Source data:
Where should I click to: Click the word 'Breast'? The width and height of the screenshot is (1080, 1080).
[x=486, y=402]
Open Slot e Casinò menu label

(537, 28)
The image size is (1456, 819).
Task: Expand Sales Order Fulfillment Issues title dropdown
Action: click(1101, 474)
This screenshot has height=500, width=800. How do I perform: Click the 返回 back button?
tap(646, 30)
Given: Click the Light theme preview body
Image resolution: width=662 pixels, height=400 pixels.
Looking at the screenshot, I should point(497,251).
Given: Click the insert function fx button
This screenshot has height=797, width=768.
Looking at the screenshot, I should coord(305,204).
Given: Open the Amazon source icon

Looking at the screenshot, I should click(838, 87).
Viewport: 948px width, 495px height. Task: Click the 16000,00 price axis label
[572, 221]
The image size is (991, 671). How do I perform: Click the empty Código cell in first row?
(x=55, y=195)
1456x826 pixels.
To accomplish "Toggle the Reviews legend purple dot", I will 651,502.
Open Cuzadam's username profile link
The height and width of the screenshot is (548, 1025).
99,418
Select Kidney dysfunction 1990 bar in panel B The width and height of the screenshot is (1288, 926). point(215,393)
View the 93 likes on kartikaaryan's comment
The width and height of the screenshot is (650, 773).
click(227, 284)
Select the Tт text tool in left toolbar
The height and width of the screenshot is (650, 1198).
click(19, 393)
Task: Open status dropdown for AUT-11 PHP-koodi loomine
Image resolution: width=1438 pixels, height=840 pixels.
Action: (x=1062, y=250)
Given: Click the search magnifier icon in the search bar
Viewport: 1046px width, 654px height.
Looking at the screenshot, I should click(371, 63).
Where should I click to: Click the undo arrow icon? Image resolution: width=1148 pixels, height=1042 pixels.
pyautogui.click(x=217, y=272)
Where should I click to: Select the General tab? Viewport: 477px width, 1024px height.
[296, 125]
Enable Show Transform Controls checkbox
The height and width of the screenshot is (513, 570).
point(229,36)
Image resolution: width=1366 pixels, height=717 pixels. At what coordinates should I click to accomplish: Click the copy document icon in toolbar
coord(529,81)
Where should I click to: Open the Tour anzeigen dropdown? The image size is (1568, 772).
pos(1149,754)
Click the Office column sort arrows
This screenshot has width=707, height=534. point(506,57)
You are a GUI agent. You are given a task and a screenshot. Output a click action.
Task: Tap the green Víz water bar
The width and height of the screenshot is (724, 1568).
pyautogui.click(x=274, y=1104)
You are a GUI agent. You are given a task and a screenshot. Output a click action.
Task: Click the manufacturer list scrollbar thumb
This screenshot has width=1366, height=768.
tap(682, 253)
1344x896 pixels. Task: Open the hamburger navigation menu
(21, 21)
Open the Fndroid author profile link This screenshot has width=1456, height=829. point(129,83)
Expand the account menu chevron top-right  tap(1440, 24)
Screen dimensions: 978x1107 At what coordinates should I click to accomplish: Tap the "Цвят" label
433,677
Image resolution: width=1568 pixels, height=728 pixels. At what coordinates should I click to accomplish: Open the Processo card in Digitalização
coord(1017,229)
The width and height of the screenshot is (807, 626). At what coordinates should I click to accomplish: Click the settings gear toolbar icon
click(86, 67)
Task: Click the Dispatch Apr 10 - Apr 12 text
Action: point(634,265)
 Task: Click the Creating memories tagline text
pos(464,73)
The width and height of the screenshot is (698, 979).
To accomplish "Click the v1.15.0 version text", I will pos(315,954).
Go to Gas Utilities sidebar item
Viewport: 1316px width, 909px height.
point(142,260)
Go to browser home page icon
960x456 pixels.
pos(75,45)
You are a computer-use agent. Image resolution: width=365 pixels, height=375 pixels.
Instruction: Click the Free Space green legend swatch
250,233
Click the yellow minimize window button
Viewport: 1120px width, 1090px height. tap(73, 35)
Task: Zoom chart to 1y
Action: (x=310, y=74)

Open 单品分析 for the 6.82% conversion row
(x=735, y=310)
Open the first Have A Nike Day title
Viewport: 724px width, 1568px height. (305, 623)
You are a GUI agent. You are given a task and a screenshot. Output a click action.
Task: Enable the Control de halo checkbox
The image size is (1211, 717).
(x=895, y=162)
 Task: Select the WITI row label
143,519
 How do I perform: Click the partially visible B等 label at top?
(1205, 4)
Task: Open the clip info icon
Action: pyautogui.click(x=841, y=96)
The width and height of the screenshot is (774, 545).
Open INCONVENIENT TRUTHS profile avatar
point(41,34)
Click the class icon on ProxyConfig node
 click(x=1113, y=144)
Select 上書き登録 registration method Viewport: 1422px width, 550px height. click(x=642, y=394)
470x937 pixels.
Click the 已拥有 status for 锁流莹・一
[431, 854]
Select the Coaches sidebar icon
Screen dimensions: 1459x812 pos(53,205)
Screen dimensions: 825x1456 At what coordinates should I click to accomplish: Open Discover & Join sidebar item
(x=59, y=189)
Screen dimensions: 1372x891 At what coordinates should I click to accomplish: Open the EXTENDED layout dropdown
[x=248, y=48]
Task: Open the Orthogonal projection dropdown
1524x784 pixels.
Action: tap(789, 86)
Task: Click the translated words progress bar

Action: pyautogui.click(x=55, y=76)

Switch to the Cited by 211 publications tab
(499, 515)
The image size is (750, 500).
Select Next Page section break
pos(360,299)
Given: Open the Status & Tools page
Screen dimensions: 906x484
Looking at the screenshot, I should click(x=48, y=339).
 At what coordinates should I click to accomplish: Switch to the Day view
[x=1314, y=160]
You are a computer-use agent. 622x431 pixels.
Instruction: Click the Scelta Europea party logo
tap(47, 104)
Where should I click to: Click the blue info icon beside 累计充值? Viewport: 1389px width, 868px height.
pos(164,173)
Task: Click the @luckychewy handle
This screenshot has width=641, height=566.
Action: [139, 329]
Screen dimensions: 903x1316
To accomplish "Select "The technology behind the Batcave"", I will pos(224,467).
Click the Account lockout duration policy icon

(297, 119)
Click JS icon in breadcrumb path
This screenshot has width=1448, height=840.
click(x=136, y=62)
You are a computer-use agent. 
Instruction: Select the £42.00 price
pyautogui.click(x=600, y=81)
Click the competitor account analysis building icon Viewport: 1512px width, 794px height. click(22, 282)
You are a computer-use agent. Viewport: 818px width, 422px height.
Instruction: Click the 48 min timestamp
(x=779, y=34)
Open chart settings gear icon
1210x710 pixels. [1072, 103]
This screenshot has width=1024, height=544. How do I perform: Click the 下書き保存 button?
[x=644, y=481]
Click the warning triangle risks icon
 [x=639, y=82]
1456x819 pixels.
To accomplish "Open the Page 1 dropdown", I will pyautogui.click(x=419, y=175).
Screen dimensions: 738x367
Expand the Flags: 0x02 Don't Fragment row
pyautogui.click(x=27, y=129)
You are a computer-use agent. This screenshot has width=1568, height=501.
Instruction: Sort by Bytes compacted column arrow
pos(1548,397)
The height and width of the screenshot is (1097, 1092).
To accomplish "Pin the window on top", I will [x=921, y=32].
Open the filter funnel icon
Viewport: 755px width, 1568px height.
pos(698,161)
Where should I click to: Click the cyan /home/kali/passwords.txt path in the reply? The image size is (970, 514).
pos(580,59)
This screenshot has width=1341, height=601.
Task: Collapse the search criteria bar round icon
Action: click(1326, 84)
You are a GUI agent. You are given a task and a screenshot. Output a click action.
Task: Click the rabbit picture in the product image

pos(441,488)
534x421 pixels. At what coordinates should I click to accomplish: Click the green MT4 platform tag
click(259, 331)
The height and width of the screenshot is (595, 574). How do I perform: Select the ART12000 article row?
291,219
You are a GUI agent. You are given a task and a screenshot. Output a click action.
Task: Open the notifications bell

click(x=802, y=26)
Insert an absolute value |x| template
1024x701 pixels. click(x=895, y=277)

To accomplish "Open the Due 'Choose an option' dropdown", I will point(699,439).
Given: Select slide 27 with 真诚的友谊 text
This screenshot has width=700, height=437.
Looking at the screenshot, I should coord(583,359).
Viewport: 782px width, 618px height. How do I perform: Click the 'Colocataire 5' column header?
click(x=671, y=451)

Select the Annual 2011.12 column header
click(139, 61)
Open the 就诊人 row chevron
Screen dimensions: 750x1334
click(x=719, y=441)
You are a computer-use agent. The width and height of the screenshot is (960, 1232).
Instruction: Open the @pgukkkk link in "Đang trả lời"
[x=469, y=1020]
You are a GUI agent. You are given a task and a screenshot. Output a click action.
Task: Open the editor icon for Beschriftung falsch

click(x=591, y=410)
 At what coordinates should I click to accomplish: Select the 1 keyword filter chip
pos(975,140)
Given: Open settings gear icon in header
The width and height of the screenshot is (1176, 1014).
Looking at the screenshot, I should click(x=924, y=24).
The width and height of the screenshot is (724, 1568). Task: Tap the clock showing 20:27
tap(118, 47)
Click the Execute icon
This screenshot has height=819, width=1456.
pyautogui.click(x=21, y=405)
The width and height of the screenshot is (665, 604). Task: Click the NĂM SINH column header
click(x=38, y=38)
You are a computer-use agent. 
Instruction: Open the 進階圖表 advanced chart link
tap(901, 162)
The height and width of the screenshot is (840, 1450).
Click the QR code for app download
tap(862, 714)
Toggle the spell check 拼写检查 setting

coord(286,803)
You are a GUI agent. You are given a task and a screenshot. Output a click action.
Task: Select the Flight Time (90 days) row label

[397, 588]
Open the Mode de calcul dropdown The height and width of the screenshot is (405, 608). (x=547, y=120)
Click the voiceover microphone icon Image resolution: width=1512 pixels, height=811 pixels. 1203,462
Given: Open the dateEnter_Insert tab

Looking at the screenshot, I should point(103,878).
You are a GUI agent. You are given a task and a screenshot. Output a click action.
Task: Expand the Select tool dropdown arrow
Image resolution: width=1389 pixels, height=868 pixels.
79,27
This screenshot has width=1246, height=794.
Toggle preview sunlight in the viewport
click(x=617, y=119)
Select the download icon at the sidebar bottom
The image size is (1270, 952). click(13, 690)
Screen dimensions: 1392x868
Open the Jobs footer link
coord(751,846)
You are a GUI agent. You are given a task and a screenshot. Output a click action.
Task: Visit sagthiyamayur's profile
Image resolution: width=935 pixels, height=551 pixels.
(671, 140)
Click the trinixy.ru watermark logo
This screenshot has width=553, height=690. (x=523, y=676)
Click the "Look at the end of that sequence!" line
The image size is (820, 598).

Goal: Could you repeat the lines of the data starting with the line that contains "Go to browser home page icon" and ending with the line that contains "tap(47, 104)", both included?

Reply:
Go to browser home page icon
960x456 pixels.
pos(75,45)
You are a computer-use agent. Image resolution: width=365 pixels, height=375 pixels.
Instruction: Click the Free Space green legend swatch
250,233
Click the yellow minimize window button
Viewport: 1120px width, 1090px height. tap(73, 35)
Task: Zoom chart to 1y
Action: (x=310, y=74)

Open 单品分析 for the 6.82% conversion row
(x=735, y=310)
Open the first Have A Nike Day title
Viewport: 724px width, 1568px height. (305, 623)
You are a GUI agent. You are given a task and a screenshot. Output a click action.
Task: Enable the Control de halo checkbox
The image size is (1211, 717).
(x=895, y=162)
 Task: Select the WITI row label
143,519
 How do I perform: Click the partially visible B等 label at top?
(1205, 4)
Task: Open the clip info icon
Action: pyautogui.click(x=841, y=96)
The width and height of the screenshot is (774, 545).
Open INCONVENIENT TRUTHS profile avatar
point(41,34)
Click the class icon on ProxyConfig node
 click(x=1113, y=144)
Select 上書き登録 registration method Viewport: 1422px width, 550px height. click(x=642, y=394)
470x937 pixels.
Click the 已拥有 status for 锁流莹・一
[431, 854]
Select the Coaches sidebar icon
Screen dimensions: 1459x812 pos(53,205)
Screen dimensions: 825x1456 At what coordinates should I click to accomplish: Open Discover & Join sidebar item
(x=59, y=189)
Screen dimensions: 1372x891 At what coordinates should I click to accomplish: Open the EXTENDED layout dropdown
[x=248, y=48]
Task: Open the Orthogonal projection dropdown
1524x784 pixels.
Action: tap(789, 86)
Task: Click the translated words progress bar

Action: pyautogui.click(x=55, y=76)

Switch to the Cited by 211 publications tab
(499, 515)
The image size is (750, 500).
Select Next Page section break
pos(360,299)
Given: Open the Status & Tools page
Screen dimensions: 906x484
Looking at the screenshot, I should click(x=48, y=339).
 At what coordinates should I click to accomplish: Switch to the Day view
[x=1314, y=160]
You are a computer-use agent. 622x431 pixels.
Instruction: Click the Scelta Europea party logo
tap(47, 104)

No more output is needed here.